• **WHAT THIS TASK INVOLVES**:
An exact restatement of the data below, with the pictures removed, is the required answer.

• **EXERCISE MATERIALS**:
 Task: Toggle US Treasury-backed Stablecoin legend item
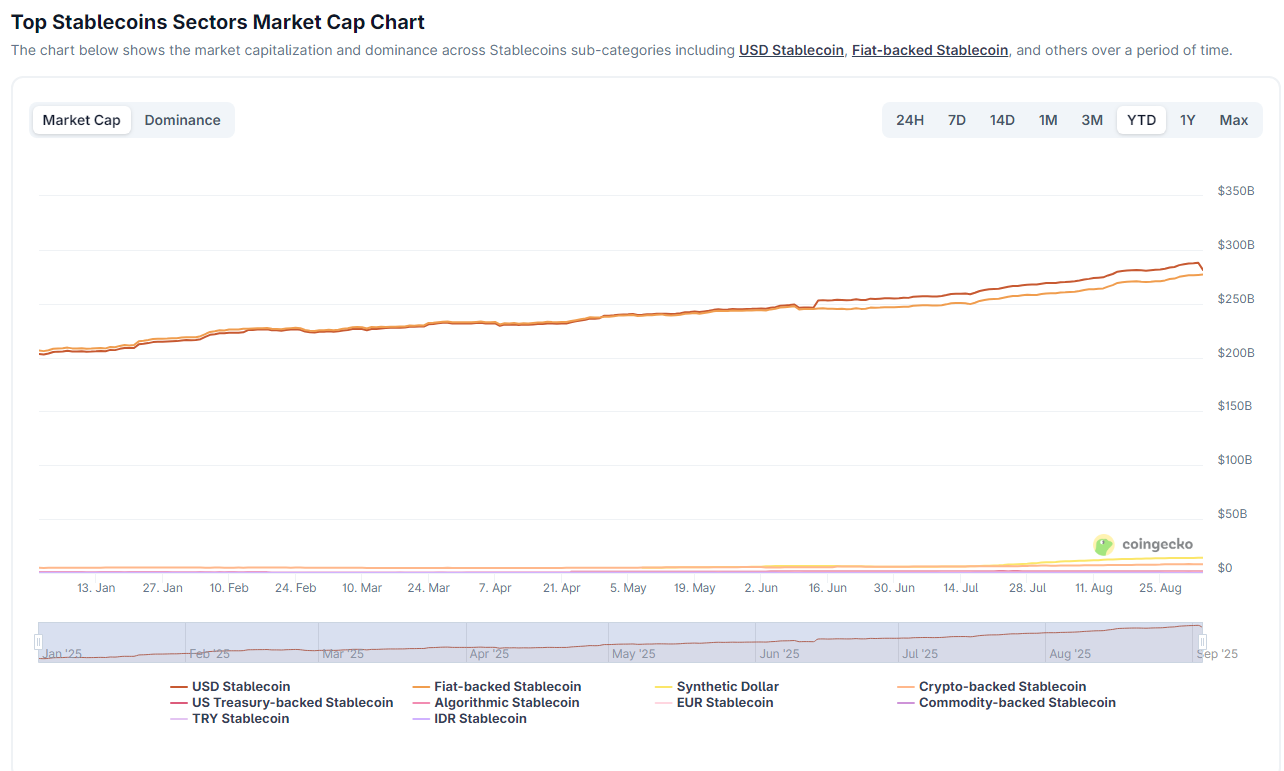291,703
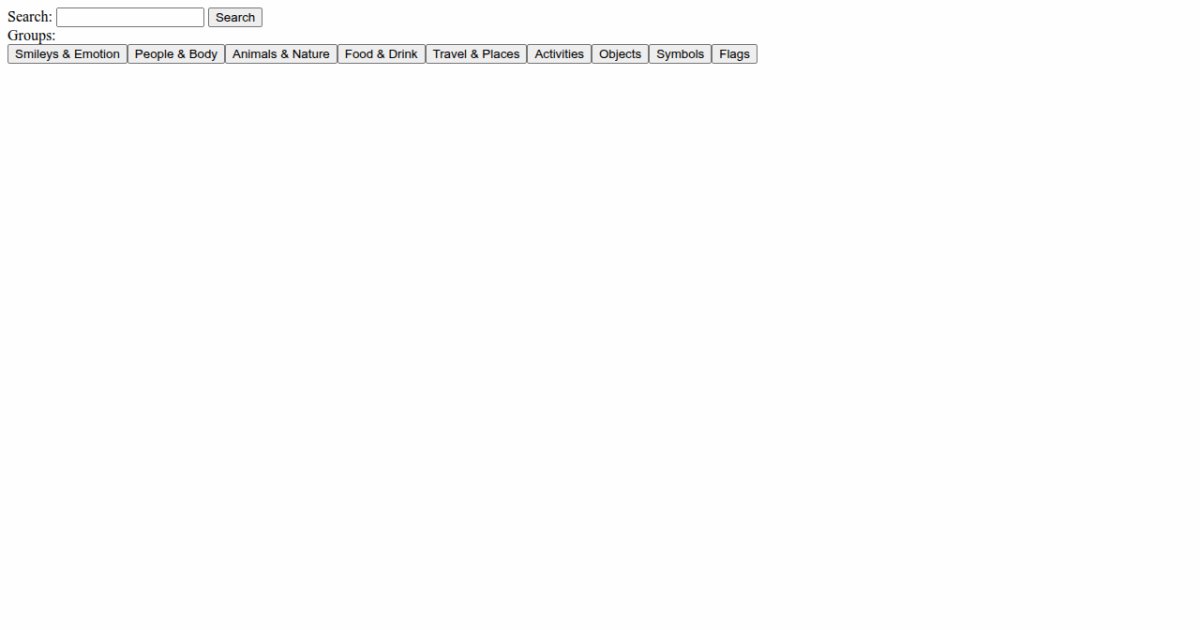Pick the Objects group button
The width and height of the screenshot is (1200, 630).
tap(620, 54)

• **ANSWER TO THIS EXERCISE**:
 Task: Toggle US Treasury-backed Stablecoin legend item
291,703
Pick the Objects group button
The width and height of the screenshot is (1200, 630).
tap(620, 54)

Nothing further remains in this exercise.